Five Minute Briefing - Information Management
September 28, 2010
Five Minute Briefing - Information Management: September 28, 2010. A concise weekly report with key product news, market research and insight for data management professionals and IT executives.
News Flashes
Just 6 months after launching Ignite 8, Confio Software's newest release of its performance analysis tool, the company has announced that nearly 90% of Confio's Oracle customer base has upgraded to Ignite 8 representing over 10,000 monitored Oracle instances worldwide. "DBAs are busy people and they won't upgrade unless there is really something of value there, so the fact that they have really jumped on the new release is because they saw it and they said, this is something we absolutely want to do," Don Bergal, chief operating officer at Confio, tells 5 Minute Briefing.
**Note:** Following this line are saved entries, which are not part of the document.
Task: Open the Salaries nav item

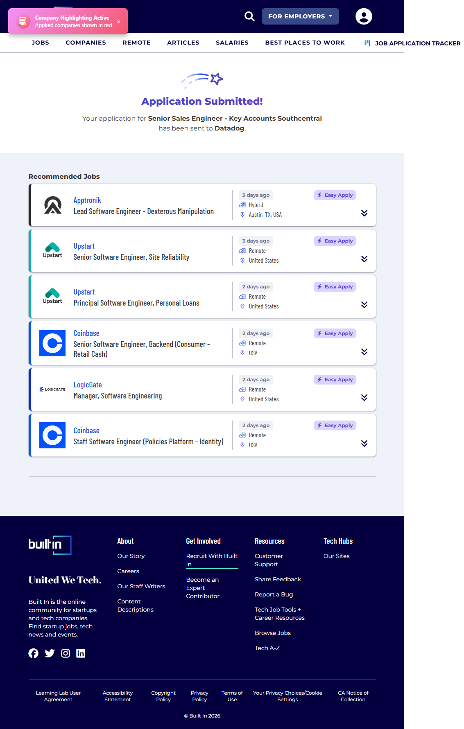Action: [232, 43]
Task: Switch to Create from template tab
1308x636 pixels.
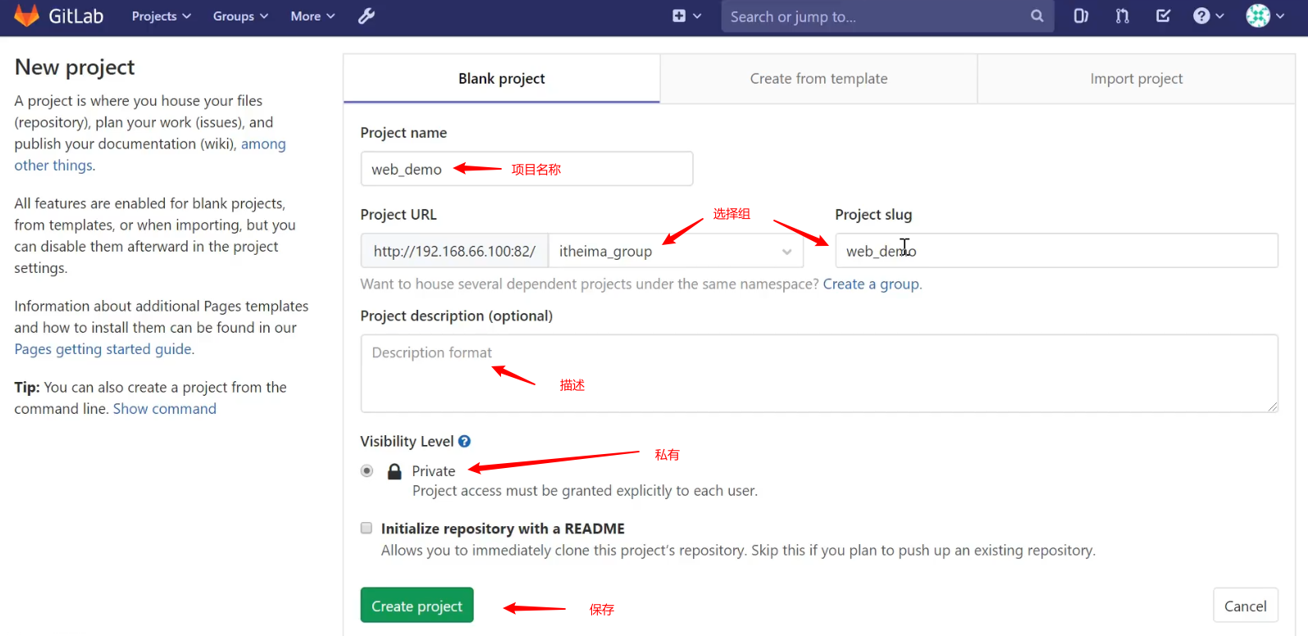Action: [818, 79]
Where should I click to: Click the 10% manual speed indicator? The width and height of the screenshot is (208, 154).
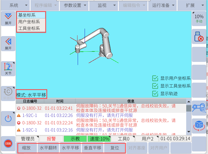point(199,18)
Estimates put the amount of data in existence at this time at more than a zettabyte (or a trillion gigabytes), which would be the equivalent of 75 billion fully loaded iPads. All this data is streaming into and through enterprises from transactions, remote devices, partner sites and user-generated content, with formats varying from structured, relational data to graphics and videos.
Melissa Data, a developer of high performance data quality and address management solutions, showcased the Contact Verification Server at the Oracle OpenWorld show in San Francisco. Providing a turnkey solution, the appliance is built by Dell and incorporates six WebSmart components for contact data verification and enrichment, including address, phone, and email verification, name parsing, geocoding and change-of-address processing. The server can verify more than 7 million records per hour and additional servers can be clustered together for increased scalability, throughput and redundancy.
At Oracle OpenWorld last week, Oracle unveiled Oracle Fusion Applications. Commenting on the debut of Oracle Fusion Applications during a keynote that highlighted major OpenWorld announcements, Larry Ellison, CEO of Oracle, explained that the portfolio takes the best features of PeopleSoft, JD Edwards, the Oracle E-Business Suite, and Siebel and re-implements them on top of a modern middleware infrastructure entirely written in Java.
Oracle last week introduced the Oracle Exadata Database Machine X2-8. The new configuration extends the Oracle Exadata Database Machine product family with a high-capacity system for large OLTP, data warehousing and consolidated workloads. With this announcement, there are now four configurations of the Oracle Exadata Database Machine: the new Oracle Exadata X2-8 full-rack and the Oracle Exadata X2-2 quarter-rack, half-rack and full-rack systems.